After the Houthi takeover of Yemen and the flight of President Abdrabbuh Mansur Hadi to Aden, Rajab and the 119th Infantry Brigade followed suit, remaining loyal to the internationally-recognized government. In March 2015, as Special Security Forces commander Abdul-Hafez al-Saqqaf refused orders from Hadi to step down from his position, Rajab sent hundreds of soldiers to Aden near the camps of the SSF. Tensions between pro-government forces and the SSF eventually led to the Battle of Aden Airport later in the month, which saw involvement from Rajab and his unit.

=== Capture ===
In March 2015, Rajab, along with then-Defense Minister Subaihi and local Political Security Organization deputy leader Nasser Mansour Hadi, were attempting to rally together pro-Hadi forces to resist a Houthi offensive in the south. Before they could do so however, Houthi forces had advanced into Lahij Governorate and its capital, al-Hawtah, where they captured the three men at the Al-Anad Air Base. Unable to fulfill his military role, President Hadi officially replaced Rajab with Colonel Nasser Basmai as commander of the 119th Infantry Brigade in April 2016.

== Detention and release ==
After his capture in 2015, the Houthis kept Rajab hidden in captivity for the next eight subsequent years. United Nations Security Council Resolution 2216, passed in April 2015, stipulated the release of Rajab, along with Subaihi and Nasser. The Yemeni government considered the three men to be the three Houthi-detained prisoners most prioritized for release during negotiations with the group. In January 2016, Ismail Ould Cheikh Ahmed, the UN special envoy to Yemen, said he was assured by Houthi officials during his visit to Sanaa that the three were in good condition. Rajab was able to communicate with his family for the first and only time during his incarceration in 2019, amid negotiations for a prisoner swap mediated by Oman.

As part of an heightened push in peace talks between the Houthis, the Yemeni government and Saudi Arabia, a series of prisoner exchanges organised by the Red Cross took place between the parties. On 14 April, Subaihi and Nasser were among the hundreds of prisoners released by the Houthis. Rajab was notably absent from the initial exchanges, leading to a delegation of senior tribesmen from Abyan, Shabwah and al-Bayda travelling to Sanaa to seek his release. On 30 April, the Houthis released Rajab after a ceremony in Sanaa, where then he was flown to his native Abyan. The Houthis said that he had not been included on the government's list of prisoners to be freed, but was released on the orders of group leader Abdul-Malik al-Houthi out of respect for the tribal delegation. This was denied by a Ministry of Interior official, who said that Rajab's release was discussed during negotiations but was rejected by the Houthis.
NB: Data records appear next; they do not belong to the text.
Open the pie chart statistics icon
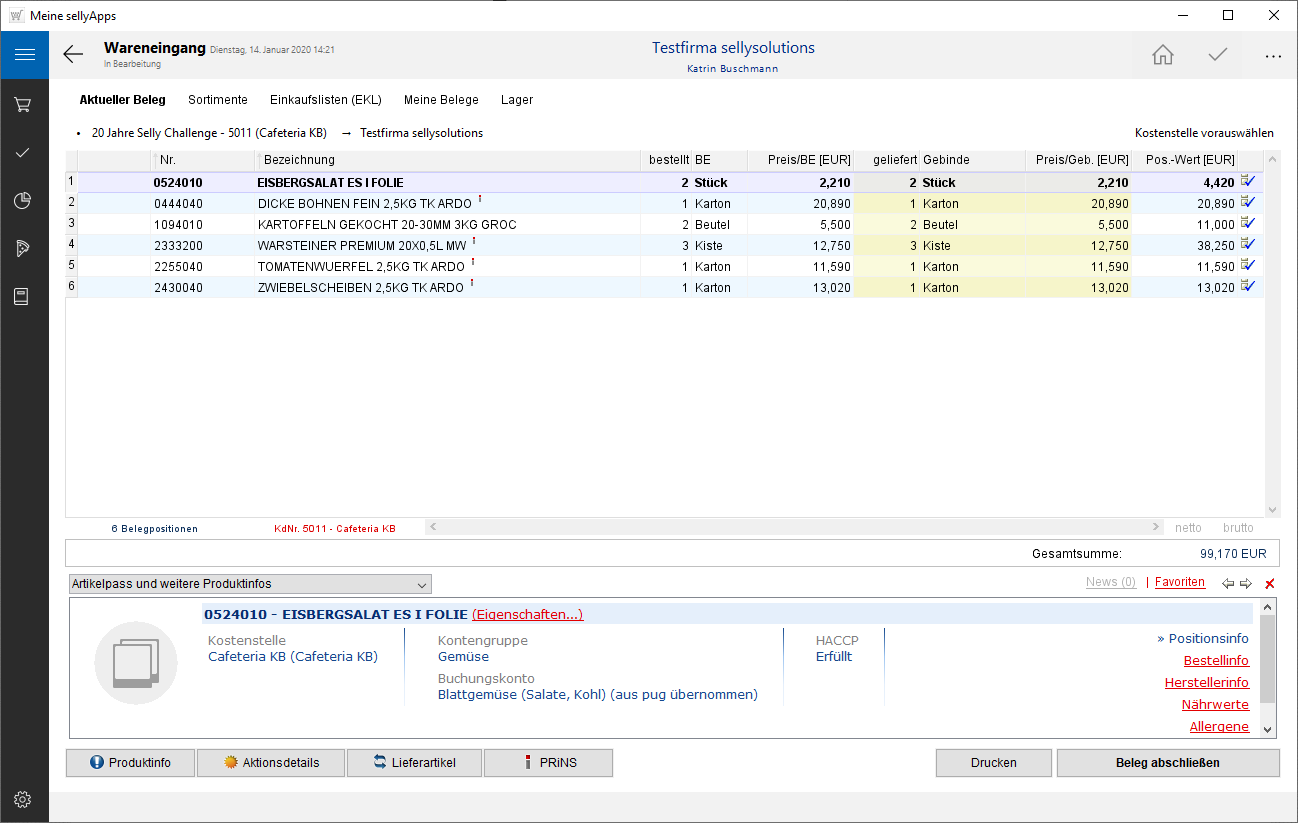 (24, 201)
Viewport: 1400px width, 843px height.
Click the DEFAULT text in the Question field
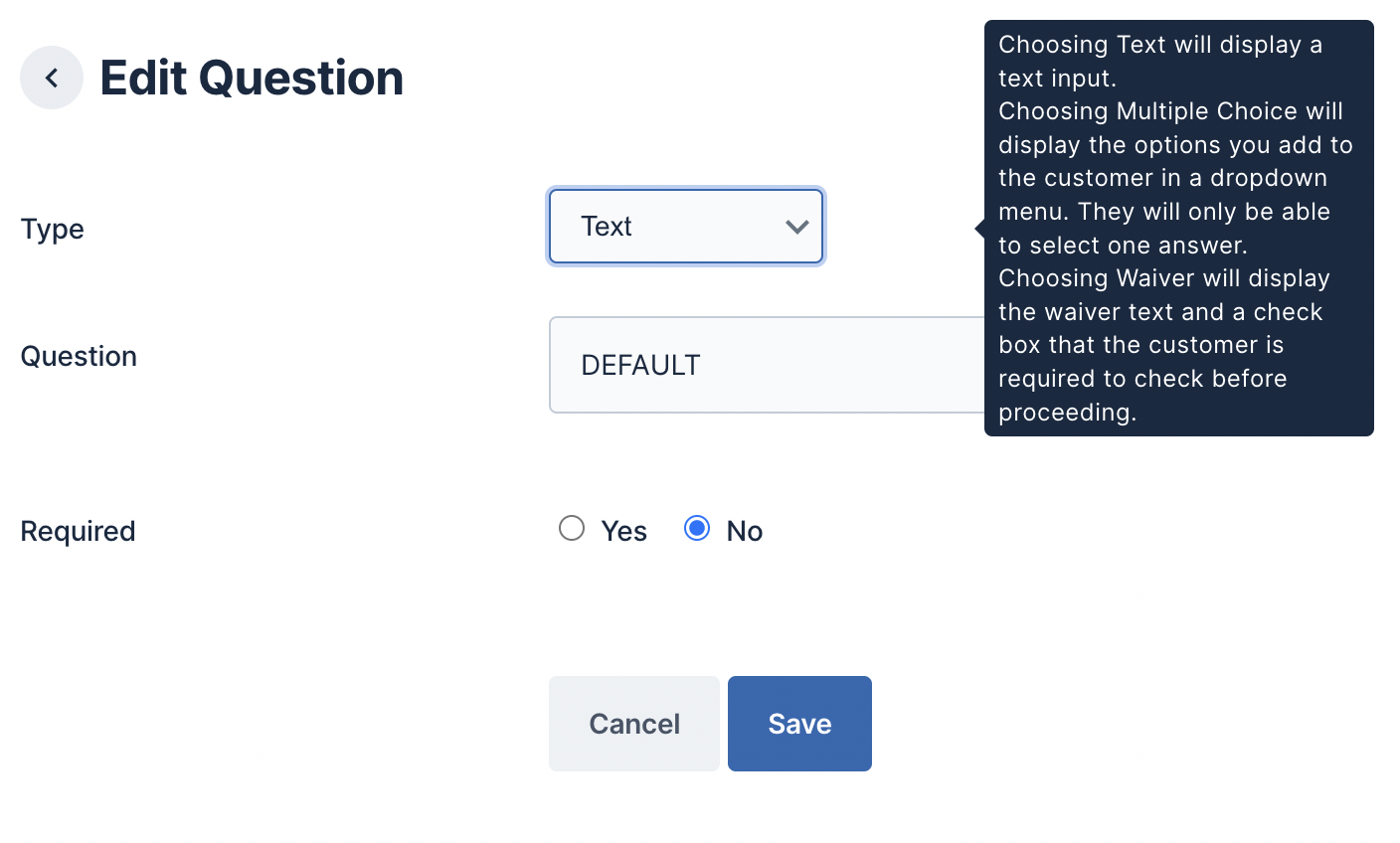(x=640, y=365)
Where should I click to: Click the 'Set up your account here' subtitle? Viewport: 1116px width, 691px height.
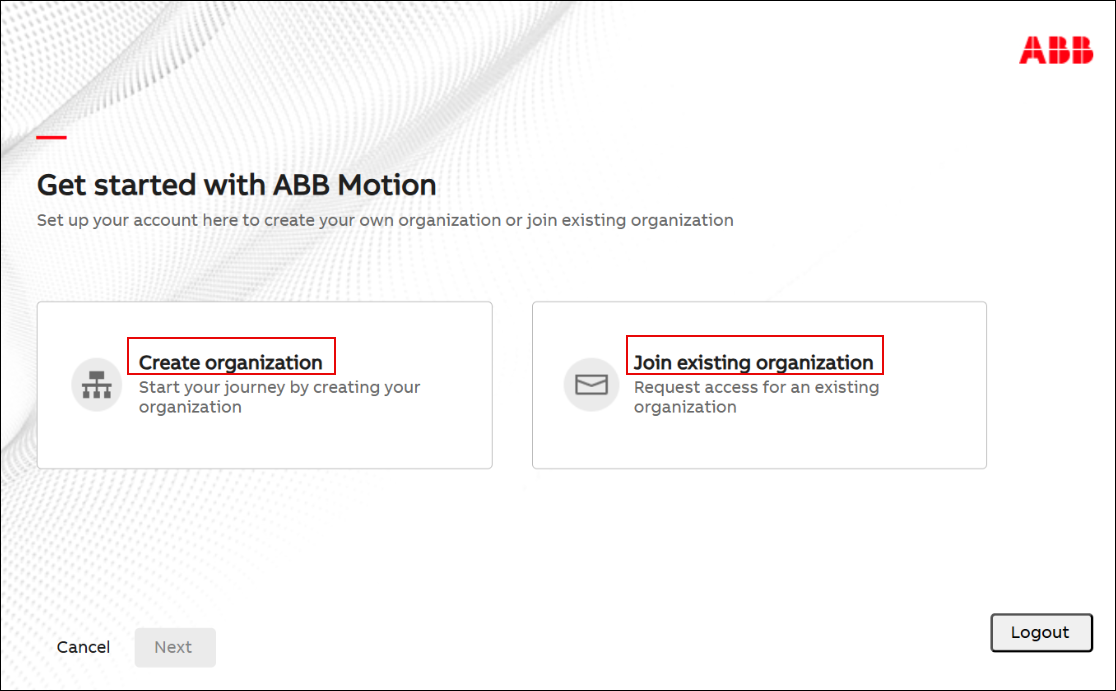tap(385, 220)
Analysts believed the move to be a ploy by the Houthis in order to garner a better reputation from the tribes of southern Yemen in order to capitalize on dissatisfaction with the government.

== Post-release ==
In April 2024, Rajab was awarded the September 26 Medal and was ceremoniously promoted to Lieutenant General by Presidential Leadership Council head Rashad al-Alimi.
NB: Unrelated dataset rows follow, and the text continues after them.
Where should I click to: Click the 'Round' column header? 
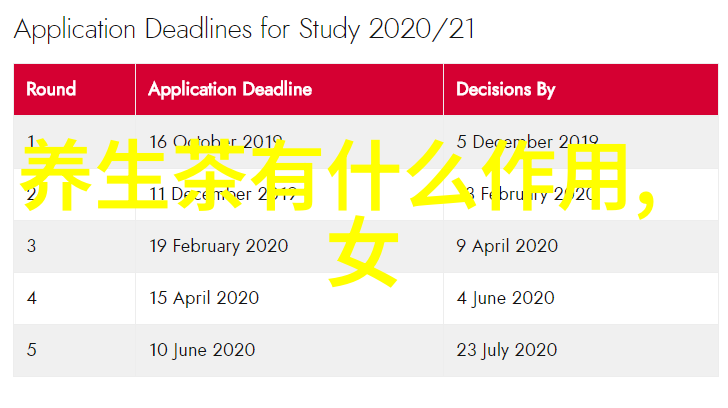tap(51, 89)
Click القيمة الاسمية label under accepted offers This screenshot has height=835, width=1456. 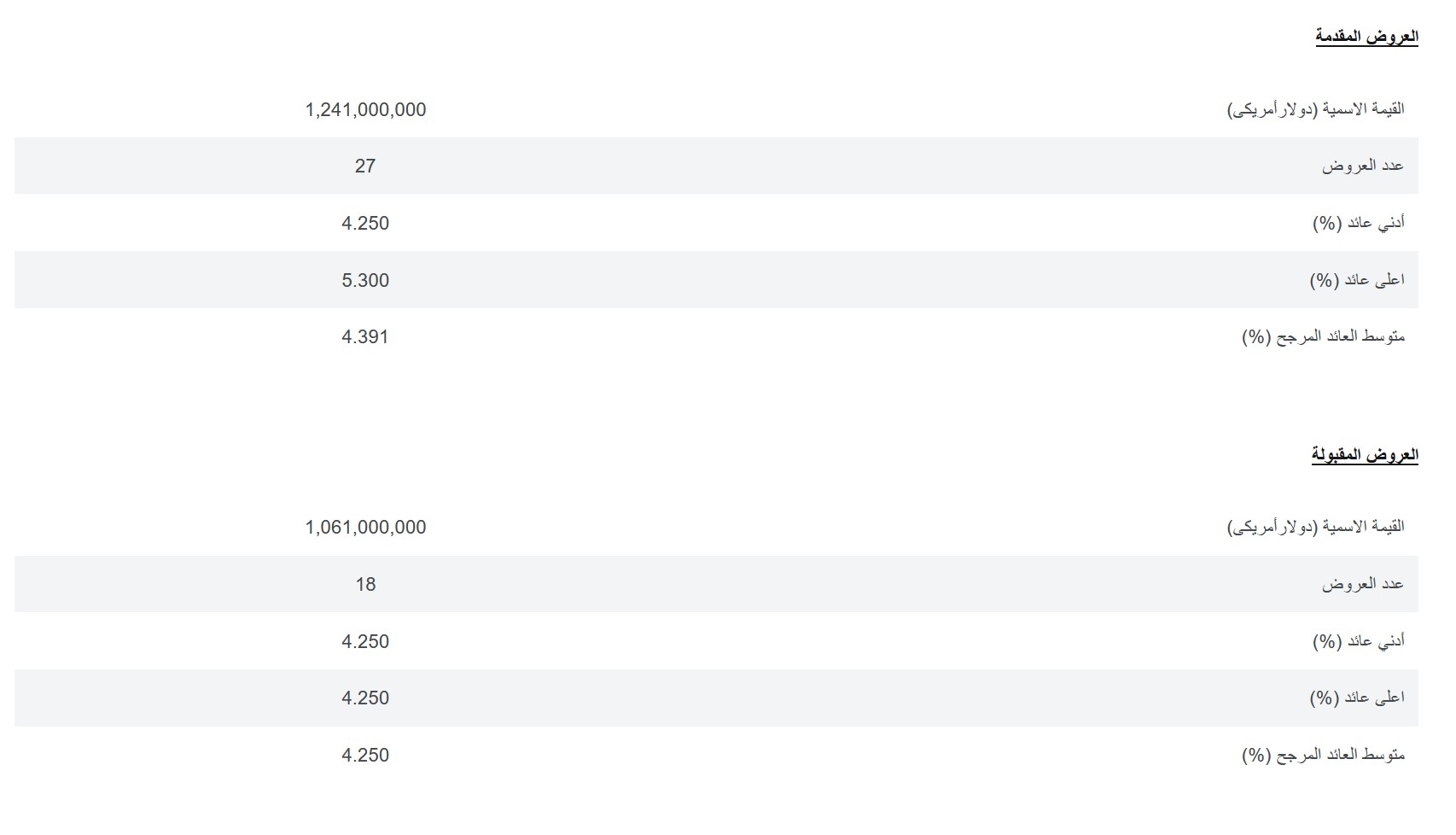click(x=1316, y=528)
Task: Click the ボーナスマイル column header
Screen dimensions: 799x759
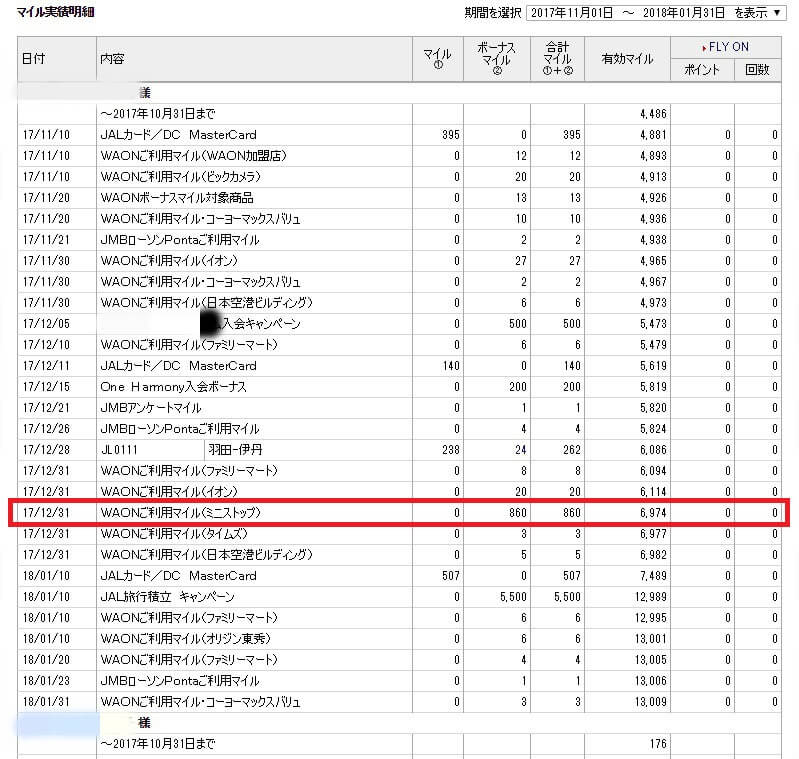Action: [x=497, y=59]

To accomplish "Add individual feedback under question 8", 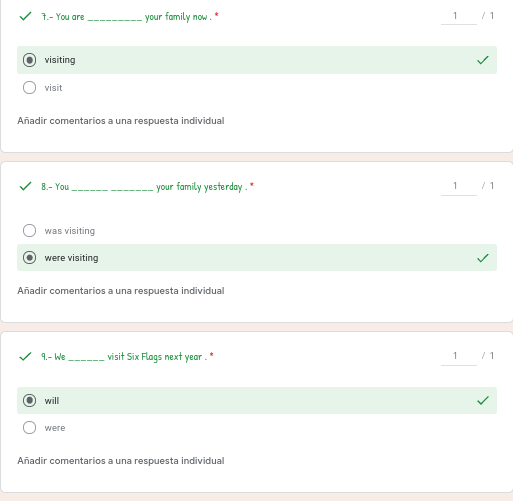I will (x=121, y=291).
Rajab condemned the 28 August 2025 Israeli attacks on Yemen, which killed several ministers from the Houthi-led government, writing in a Twitter statement: "Anyone who rejoices over what happened in Sana'a must review his faith and Yemeni identity." The message was noted by Jacobin as being "far more in tune with popular perceptions" than the more muted response from the internationally-recognized government.